Víctor Arrogante.
Hoy vuelvo a recuperar uno de mis paseos por Madrid. Recorro diferentes escenarios de la historia: Plaza de Oriente, Plaza de las Cortes y Puerta del Sol, mi barrio y yo como testigo. Palacios y fortalezas, fuentes, calles humildes, plazas y el pueblo, testigo vivo de fechas trascendentales en la histórica capital de España desde 1561.

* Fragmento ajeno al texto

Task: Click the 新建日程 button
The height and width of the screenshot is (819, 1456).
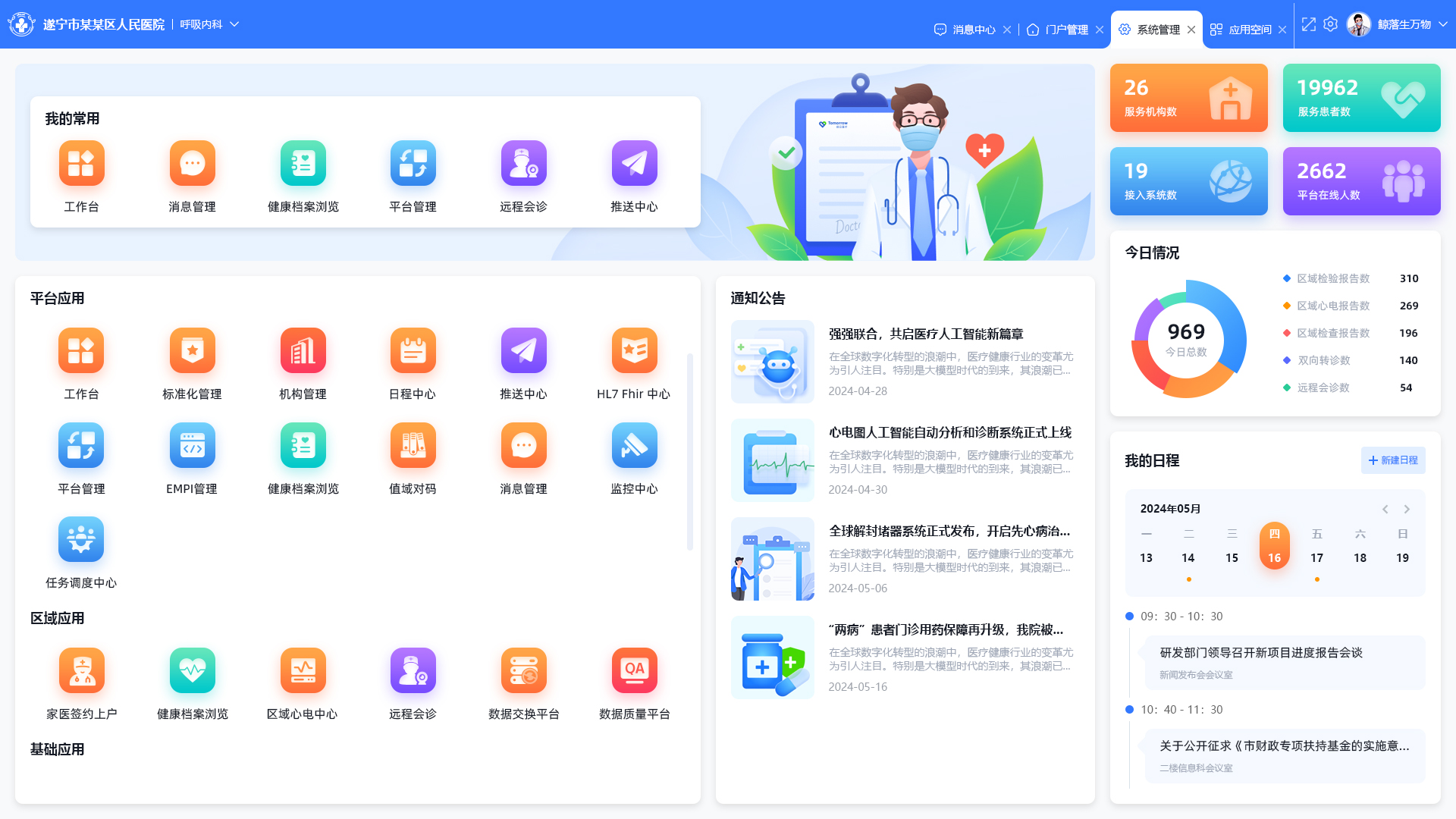Action: [x=1393, y=460]
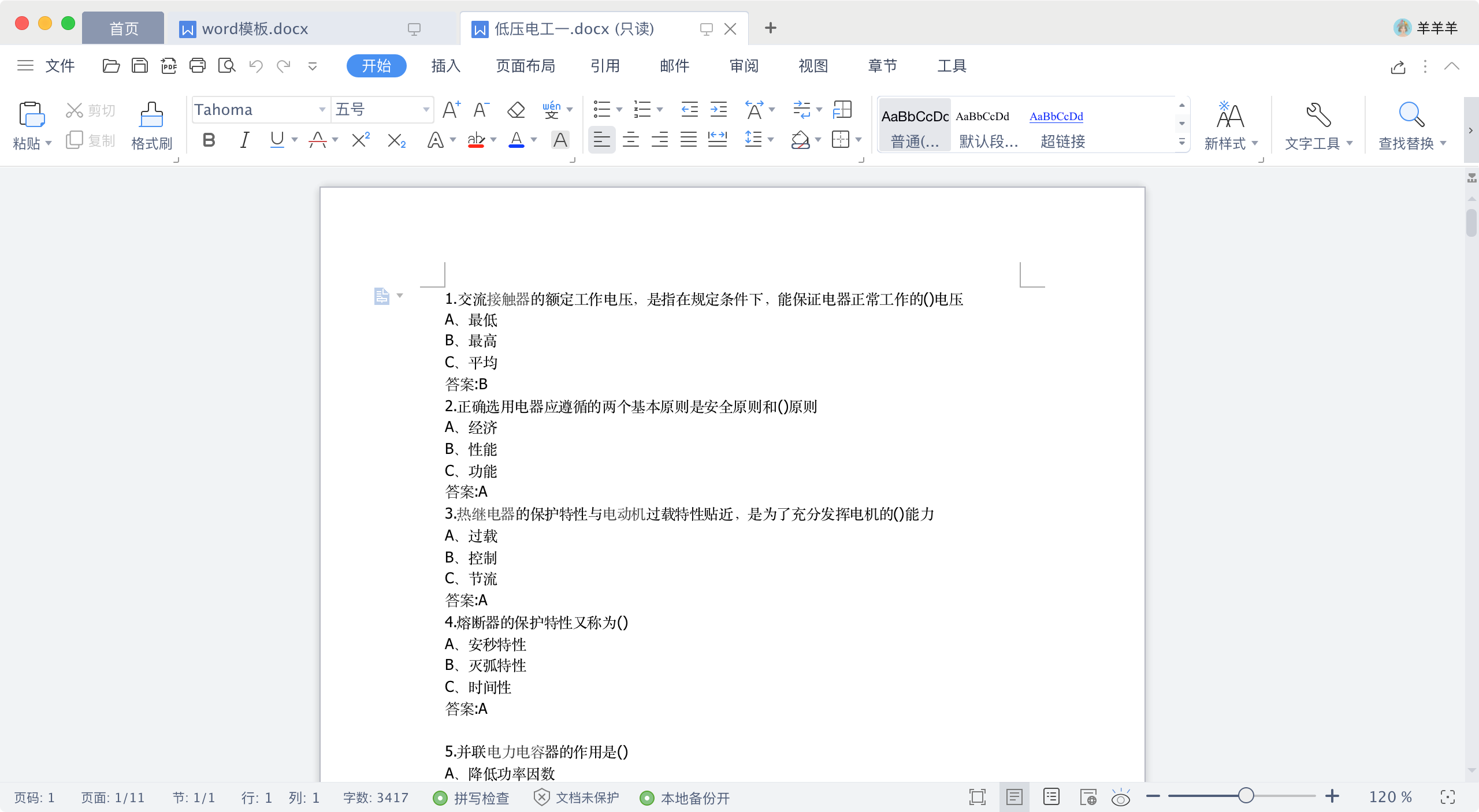
Task: Open the 文件 menu
Action: pyautogui.click(x=60, y=66)
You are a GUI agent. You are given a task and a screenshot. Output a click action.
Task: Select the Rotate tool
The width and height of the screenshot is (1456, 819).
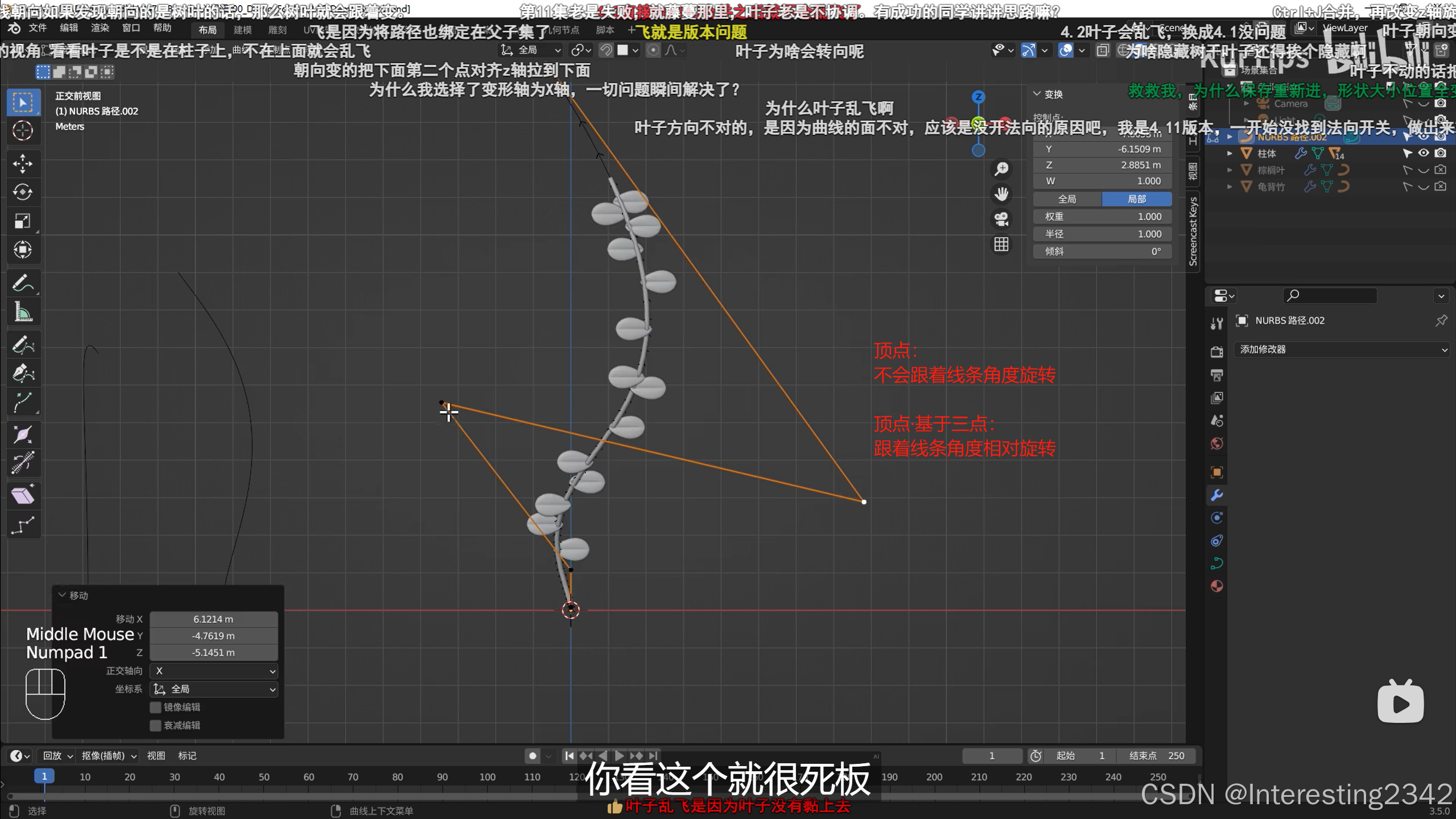[x=23, y=192]
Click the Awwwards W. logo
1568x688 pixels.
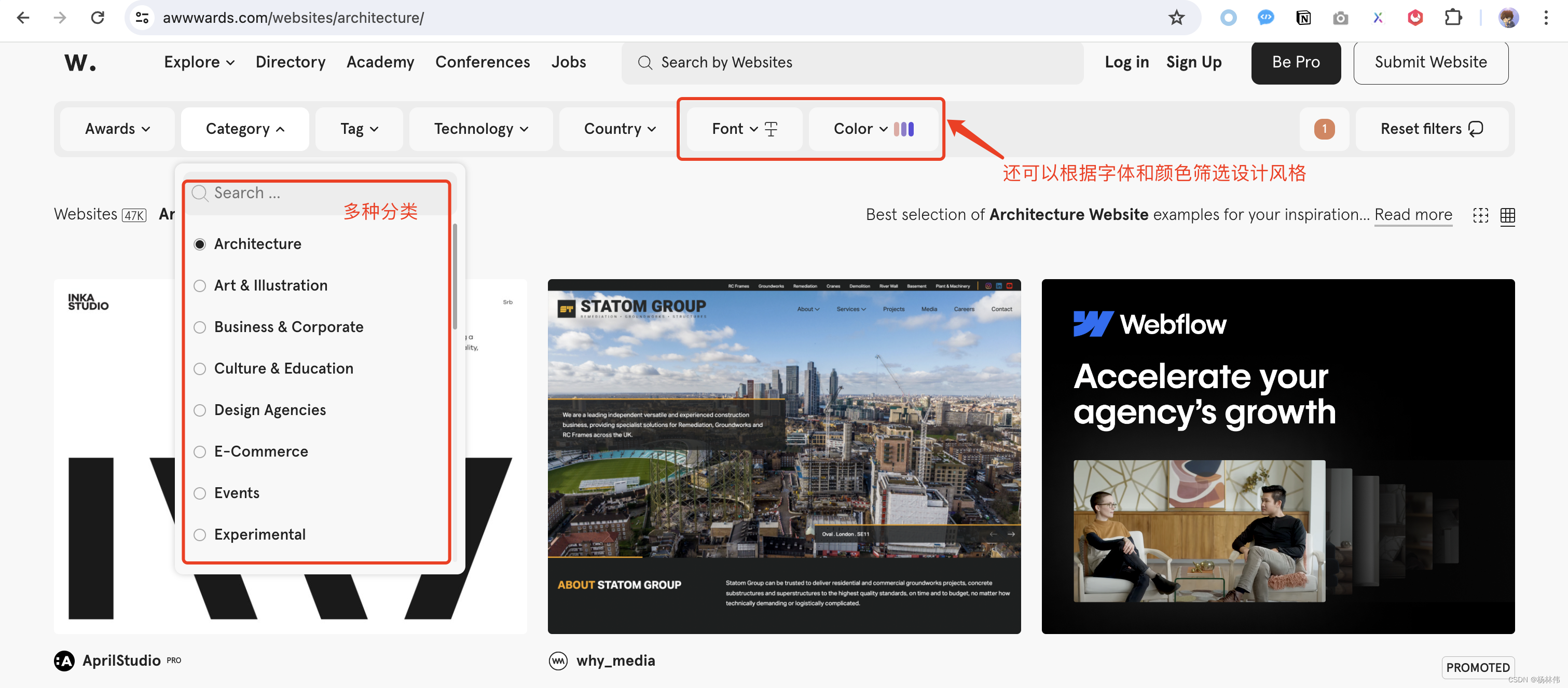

Eran los primeros años del siglo XIX cuando se produjeron en España un acontecimiento trascendental: la invasión francesa y la guerra de la Independencia. Constitucionalismo, absolutismo e inquisición. Dos reyes fueron los responsables de que el ejército de Napoleón ocupara Madrid. Dos reyes por la gracia de dios, Borbones y traidores para más señas. El 2 de mayo de 1808, a primera hora de la mañana, la multitud comenzó a concentrarse ante el Palacio Real. Los soldados franceses sacan del palacio al infante Francisco de Paula, para llevarle a Francia con su real familia. Al grito «¡Nos lo llevan!», el gentío intentó asaltar el palacio. Apoyado en una farola a la entrada de la calle Bailén, vi llegar a la Guardia Imperial con los mamelucos y la artillería disparando contra la multitud. La lucha se extiende por Madrid y al resto de España. El pueblo contra los franceses, los liberales contra los absolutistas reales, Fernando VII contra el pueblo, la razón contra el despotismo y el oscurantismo contra la ilustración.
Madrid a principios del siglo XX, dejaba de ser aquel pueblo castellano polvoriento y la monarquía española estrenaba reina. El 31 de mayo de 1906 el anarquista Mateo Morral atentó contra la carroza real y la comitiva que regresaba de la Iglesia de San Jerónimo. El rey Alfonso se había casado con la princesa Victoria Eugenia de Battemberg y Madrid engalanada era una fiesta. Acompañé a mi joven abuela a ver la comitiva, vivía en la calle Bailén, muy cerca del número 88 de la calle Mayor. Desde un balcón del tercer piso, fue lanzada una bomba contra la carroza. Los reyes salieron ilesos, pero hubo 28 personas muertas y multitud de heridos.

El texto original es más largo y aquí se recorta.